House - indeterminate date, Ardabrone, Co. Sligo
Co. Sligo |
House
In a stretch of rough pasture to the south of Ardabrone Castle in County Sligo, the ground holds the ghost of a three-roomed house.
No walls stand here, only low earthen banks that trace the outline of each room, but the plan is legible enough to read the shape of a domestic life. What makes the site quietly compelling is precisely this incompleteness: a building reduced to its footprint, dated to no particular century, belonging to no named family, yet specific enough in its dimensions to feel like something recovered rather than lost.
The three rooms were arranged in a line running north to south, each defined by those surviving banks.
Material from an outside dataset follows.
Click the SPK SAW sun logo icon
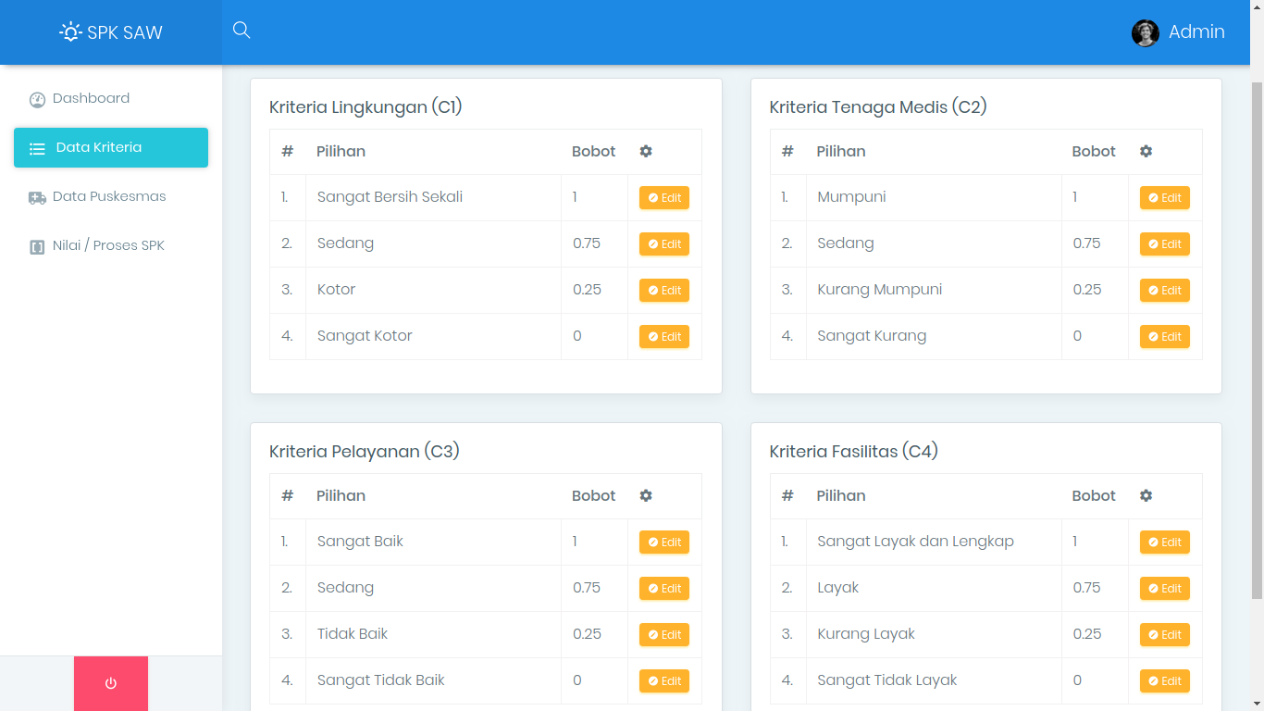point(70,32)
The northernmost room was subrectangular, measuring roughly 7.2 metres east to west and 5.5 metres north to south, giving it a slightly irregular but substantial feel. The middle room was rectangular, 4.5 metres on its north-south axis. The southernmost room was L-shaped and open at its southern end, a detail that invites speculation about function, though the record offers no firm answer. A number of additional banks extend away from the main structure, suggesting the site was once part of a broader arrangement of enclosures or field boundaries. The house sits in the shadow of Ardabrone Castle, itself a separate recorded monument, and the proximity of the two suggests this was once a working landscape where domestic and defensive or administrative structures occupied the same ground, even if not necessarily at the same time.
The earthwork foundations are set in rough pasture, which means the banks have survived without the disturbance that ploughing or development would bring. Visitors approaching from the castle should look southward across the unimproved ground for the low, grassy ridges that describe the rooms; they are the kind of feature that becomes clearer once your eye learns to read the slight rises and falls in the turf.